Tuesday, December 23, 2008
The Debut: Raise the Curtains
It's about 4:19 a.m. and for some reason, I woke up from a semi decent sleep and am now staring at a computer screen, tea in hand, "jimmy Eat World" in the ears and a cigerette on my mind. In about two hours I will be "waking" up for work, which is at Home Depot..pushing carts. It even sounds pathetic just saying it to myself. I mean, don't get me wrong, I work hard and they notice it and I have tried moving inside, but as of yet, I'm still outside pushing the carts. It wouldn't be too bad except for the fact that it is about middle of winter. Yeah, that makes for a great time. But don't get me wrong. I'm not too bitter about it all, because no matter how bad things get, it's bound to get better eventually, right? Surprisingly enough, I'm tired, yet still more alert and focused then I would imagine for the hour. I think the music and lack of sleep helps, as weird as it sounds. Like a trigger in your mind, when pushed too far just works overtime. There's so many things on my mind right now. Of course the struggling economy and it's effect on all of us being a heavy thought in my aching head. I need more tea. But to just look around you, especially at this time of year when everything is supposed to be magical, and just see everyone, not a few or some, but everyone hurting money wise and then of course thinking about your own needs. "How am I going to be able to pay for rent this month?" or "Where am i going to get the money for gas?" I think it helps though to just keep a smile somewhere though. Even if it's deep inside. Obviously it wont pay the rent but it can surely make things a lot less stressful. 4:34 a.m. It's bound to get better eventually.

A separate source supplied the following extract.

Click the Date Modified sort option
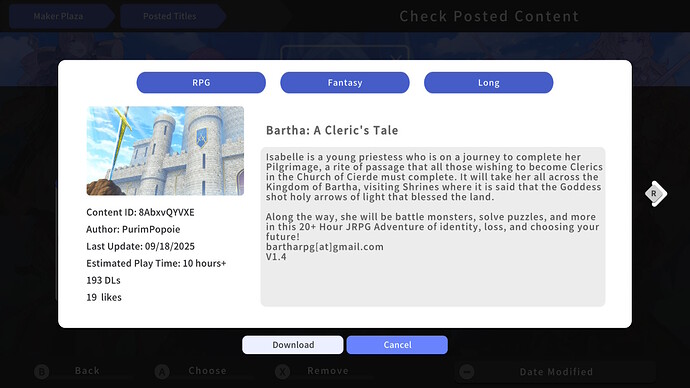The height and width of the screenshot is (388, 690). 556,372
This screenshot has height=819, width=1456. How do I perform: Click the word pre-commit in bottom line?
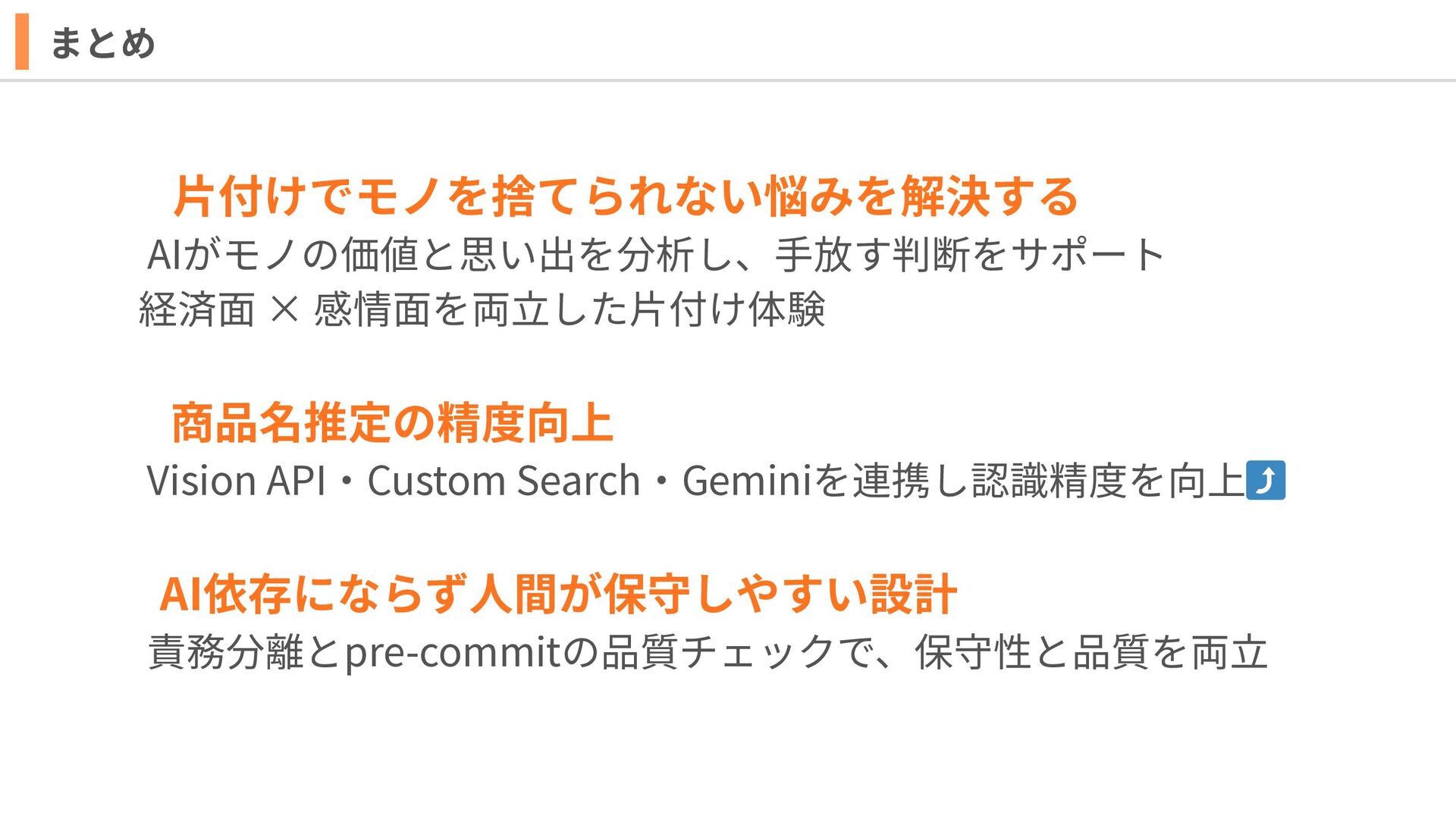coord(453,654)
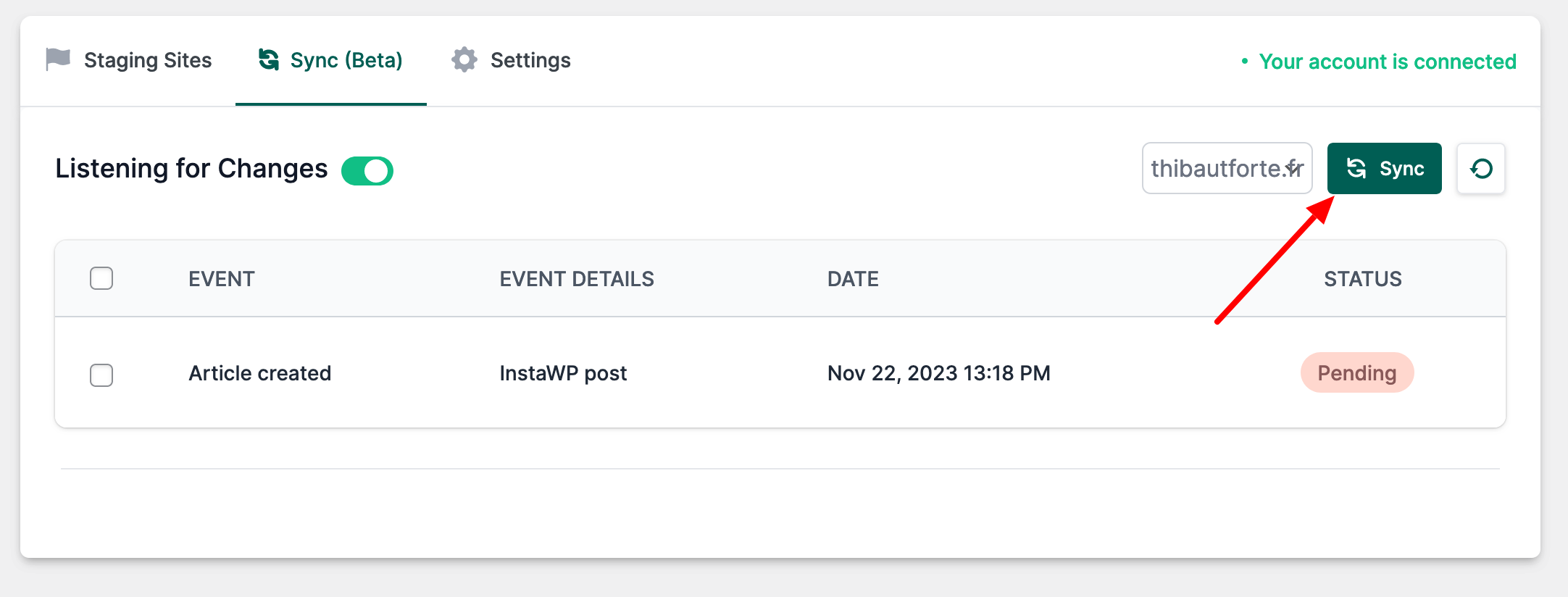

Or at least I hope so. But one thing this all teaches us, to be thankful for what we have. Even if you hate, be thankful you have a job. If you barely have enough money to pay the bills, be thankful that you have that much. If times are hard, be thankful that you always will have family and friends. Well, I think I've said enough in this category and honestly, I just want to get another cup of tea, go outside for a quick smoke, curse myself for not breaking that habit yet, and go back to bed for..1 more hour or so. And then it's up, out and all over again...but at least I have it....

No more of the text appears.